If there's any more info I can supply, let me know - any and all help is greatly appreciated, thanks!

Setting up S3 logging in Airflow

This is driving me nuts.
I'm setting up airflow in a cloud environment. I have one server running the scheduler and the webserver and one server as a celery worker, and I'm using airflow 1.8.0.
Running jobs works fine. What refuses to work is logging.
I've set up the correct path in airflow.cfg on both servers:
remote_base_log_folder = s3://my-bucket/airflow_logs/
remote_log_conn_id = s3_logging_conn
I've set up s3_logging_conn in the airflow UI, with the access key and the secret key as described here.
I checked the connection using
s3 = airflow.hooks.S3Hook('s3_logging_conn')
s3.load_string('test','test',bucket_name='my-bucket')
This works on both servers.

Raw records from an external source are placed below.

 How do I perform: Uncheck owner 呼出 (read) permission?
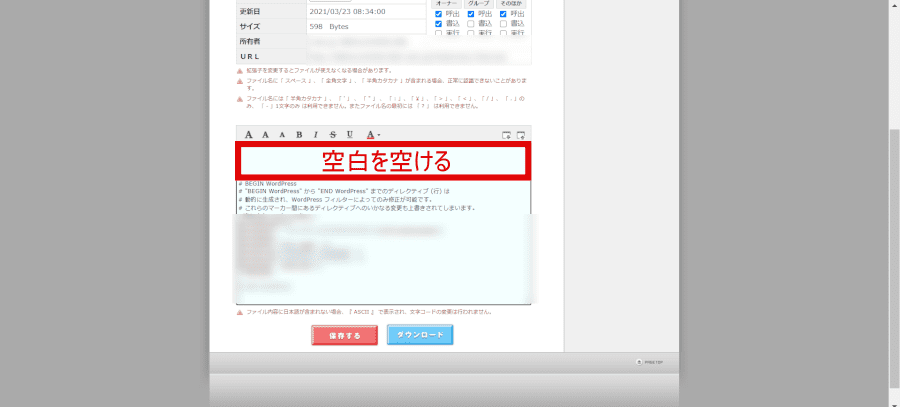(439, 13)
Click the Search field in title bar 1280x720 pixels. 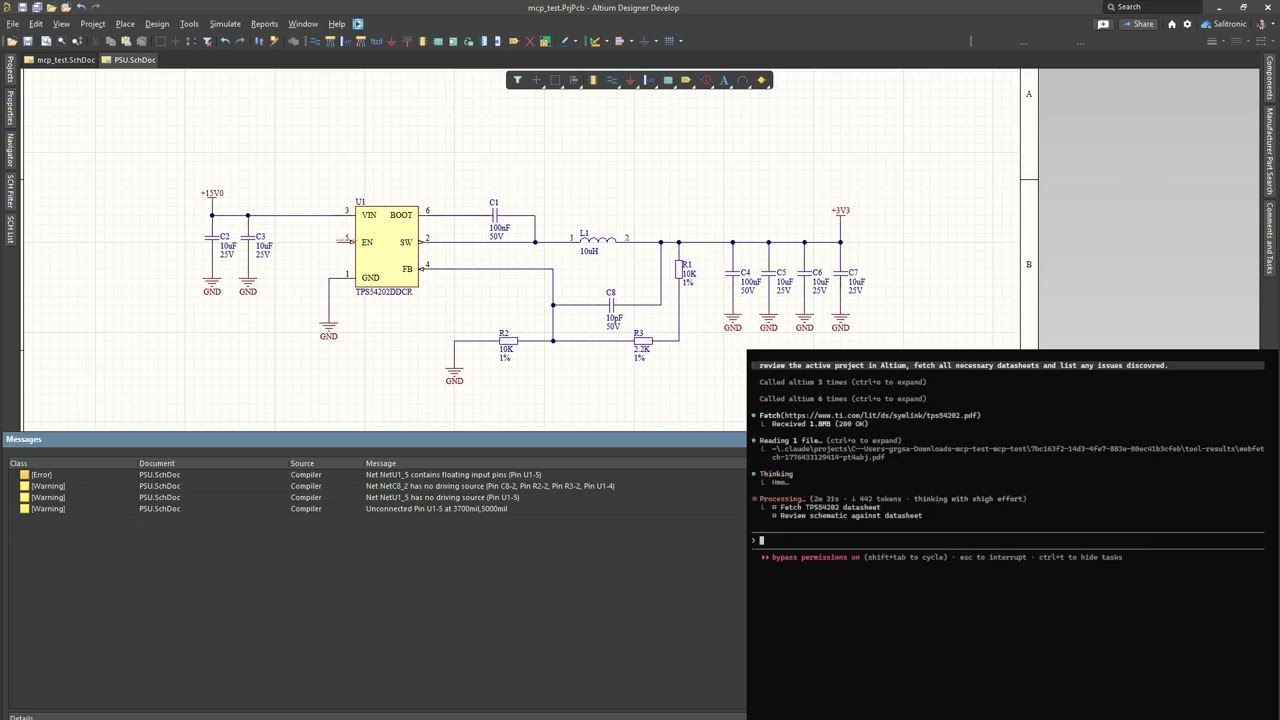click(1150, 7)
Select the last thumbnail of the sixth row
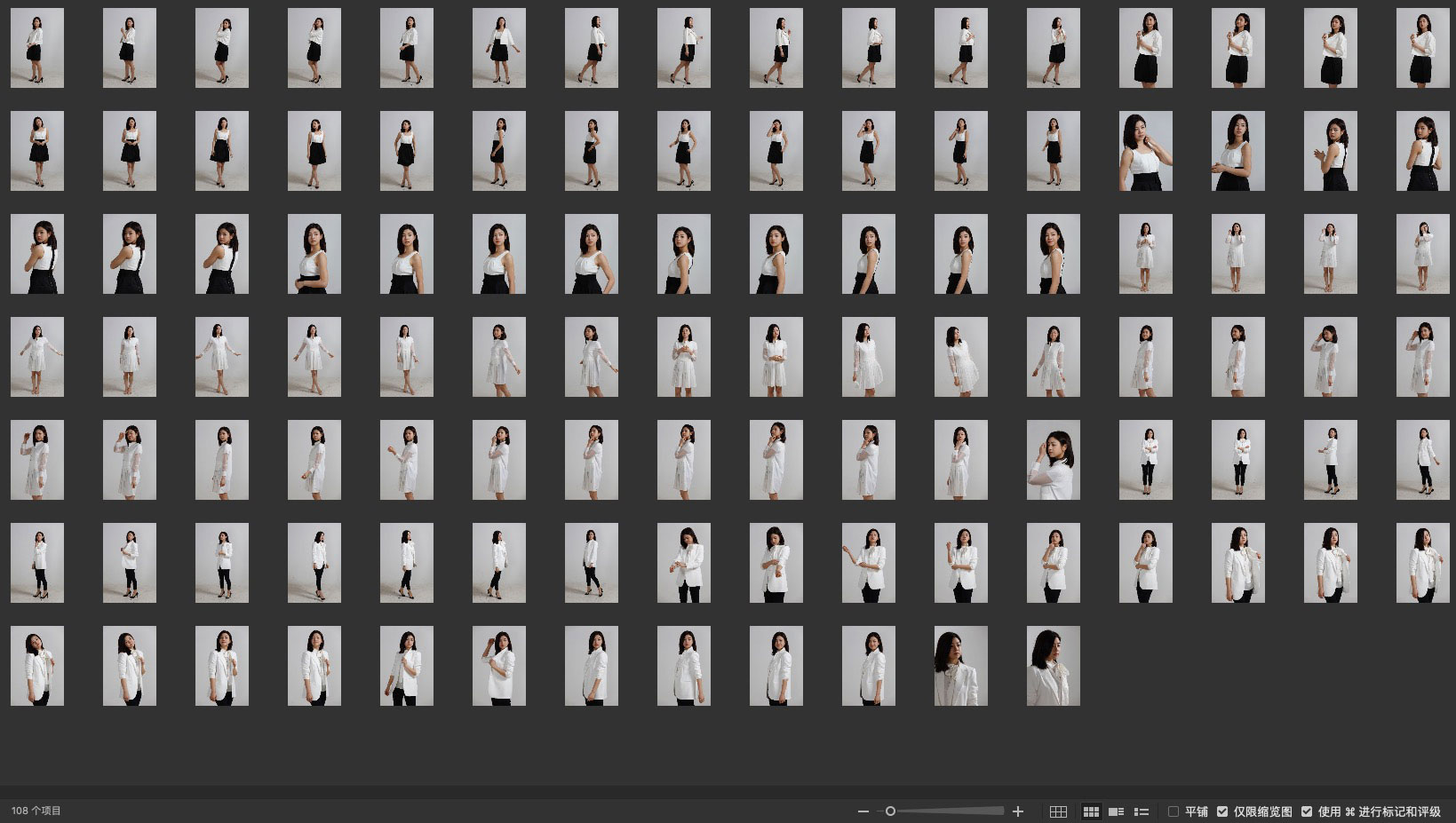 (x=1423, y=563)
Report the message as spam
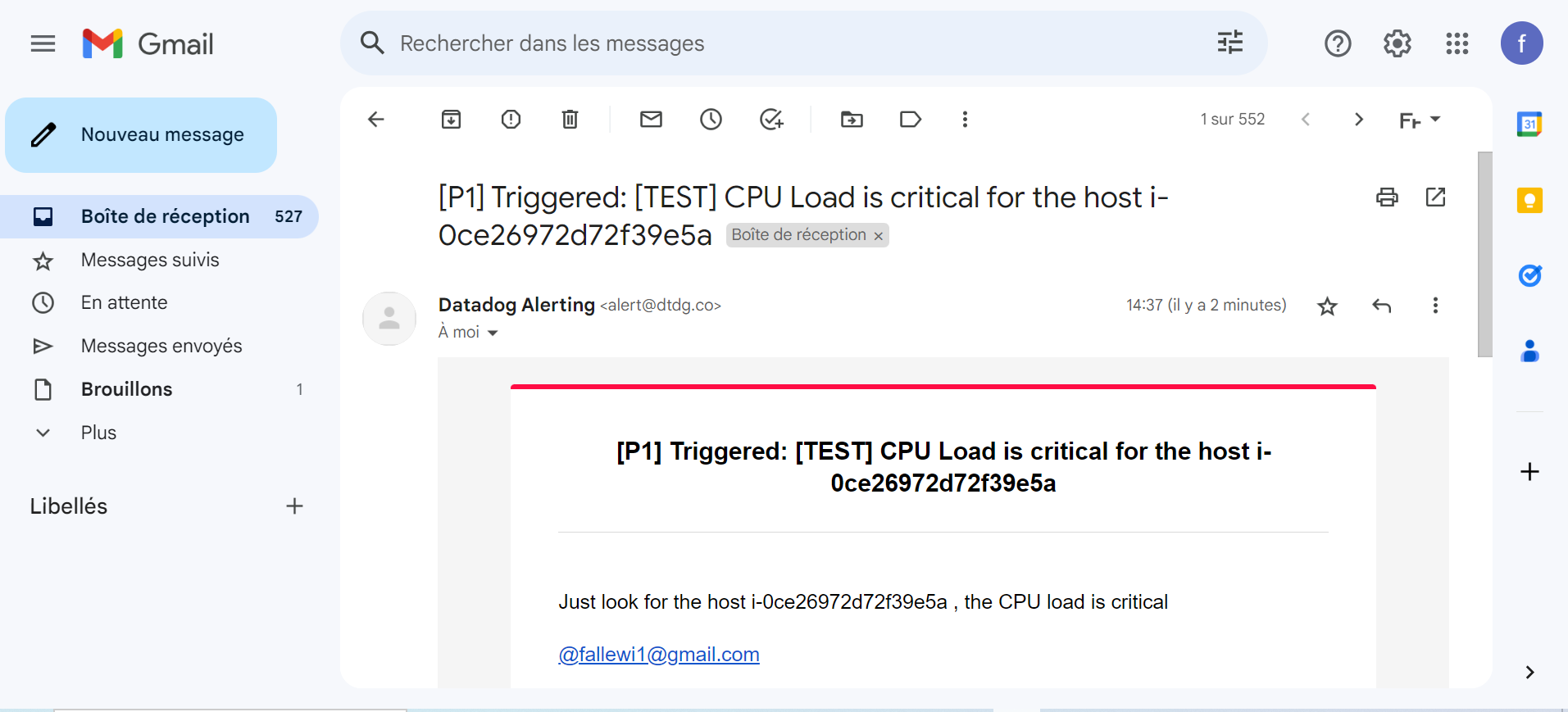 [511, 120]
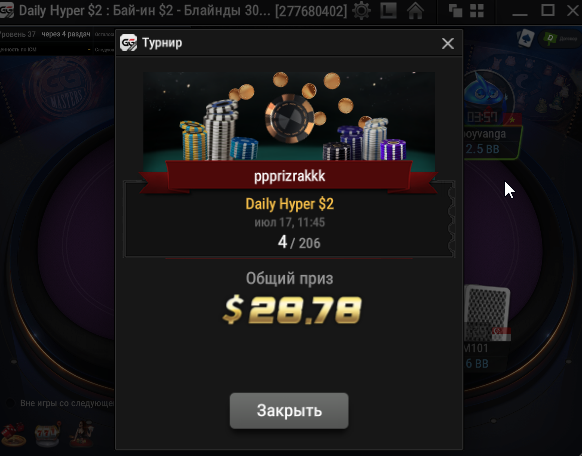The width and height of the screenshot is (582, 456).
Task: Click the Уровень 37 level info bar
Action: point(17,35)
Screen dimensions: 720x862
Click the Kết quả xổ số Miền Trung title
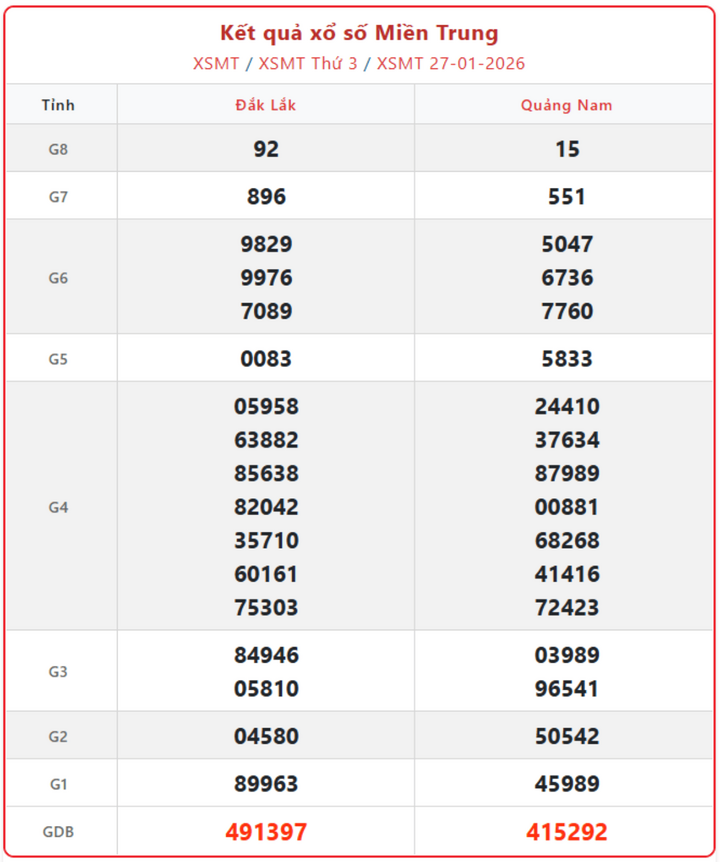point(359,33)
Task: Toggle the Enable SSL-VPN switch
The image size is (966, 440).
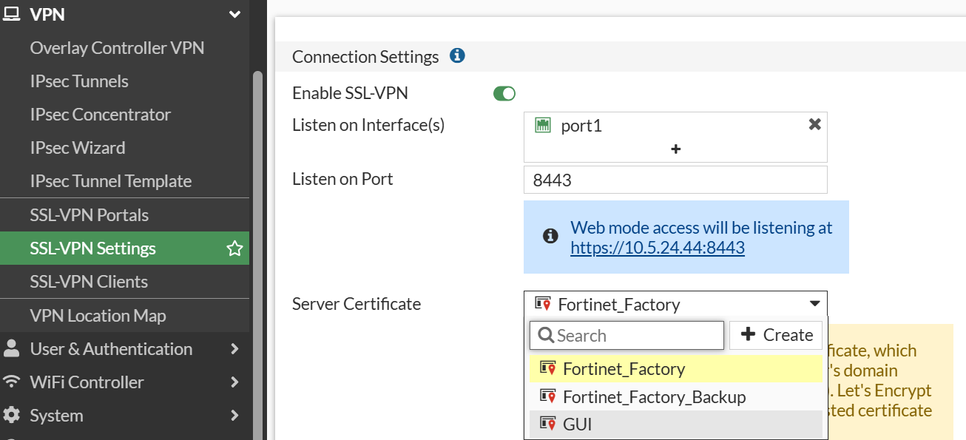Action: click(504, 94)
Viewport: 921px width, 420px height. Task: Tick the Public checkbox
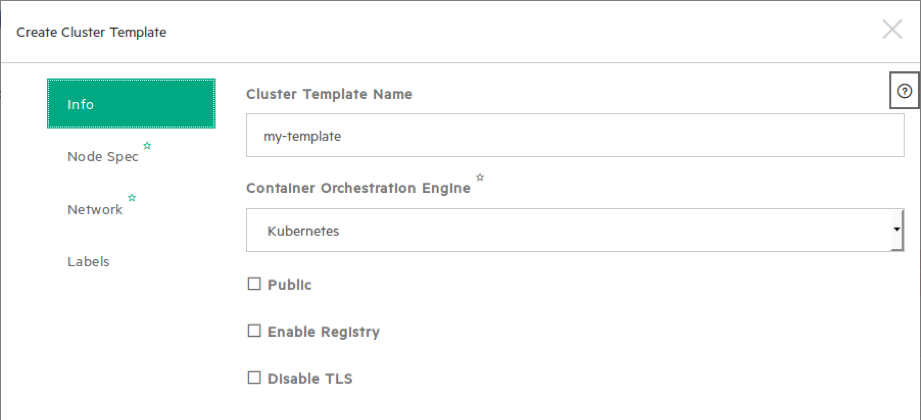(254, 285)
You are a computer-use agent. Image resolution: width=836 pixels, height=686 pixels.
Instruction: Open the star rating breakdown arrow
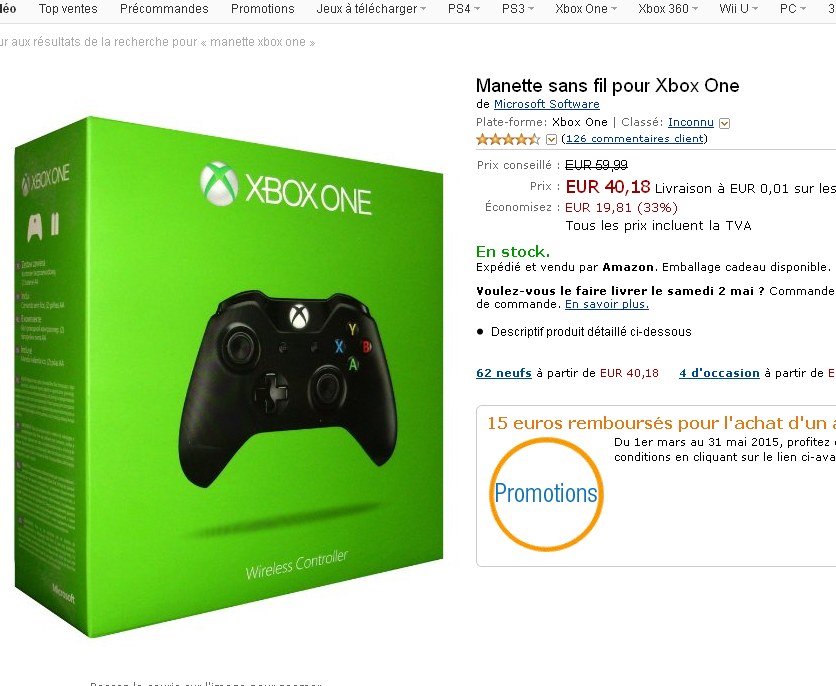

So the connection is properly set up. Yet all I get whenever I run a task is
*** Log file isn't local.
*** Fetching here: http://*******
*** Failed to fetch log file from worker.
*** Reading remote logs...
Could not read logs from s3://my-bucket/airflow_logs/my-dag/my-task/2018-02-15T21:46:47.577537
I tried manually uploading the log following the expected conventions and the webserver still can't pick it up - so the problem is on both ends. I'm at a loss at what to do, everything I've read so far tells me this should be working. I'm close to just installing the 1.9.0 which I hear changes logging and see if I'm more lucky.
UPDATE: I made a clean install of Airflow 1.9 and followed the specific instructions here.
Webserver won't even start now with the following error:
airflow.exceptions.AirflowConfigException: section/key [core/remote_logging] not found in config
There is an explicit reference to this section in this config template.
So I tried removing it and just loading the S3 handler without checking first and I got the following error message instead:
Unable to load the config, contains a configuration error.
Traceback (most recent call last):
File "/usr/lib64/python3.6/logging/config.py", line 384, in resolve:
self.importer(used)
ModuleNotFoundError: No module named
'airflow.utils.log.logging_mixin.RedirectStdHandler';
'airflow.utils.log.logging_mixin' is not a package
I get the feeling that this shouldn't be this hard.
Any help would be much appreciated, cheers
Solved:
upgraded to 1.9
ran the steps described in this comment
added
[core]
remote_logging = True
to airflow.cfg
ran
pip install --upgrade airflow[log]
Everything's working fine now.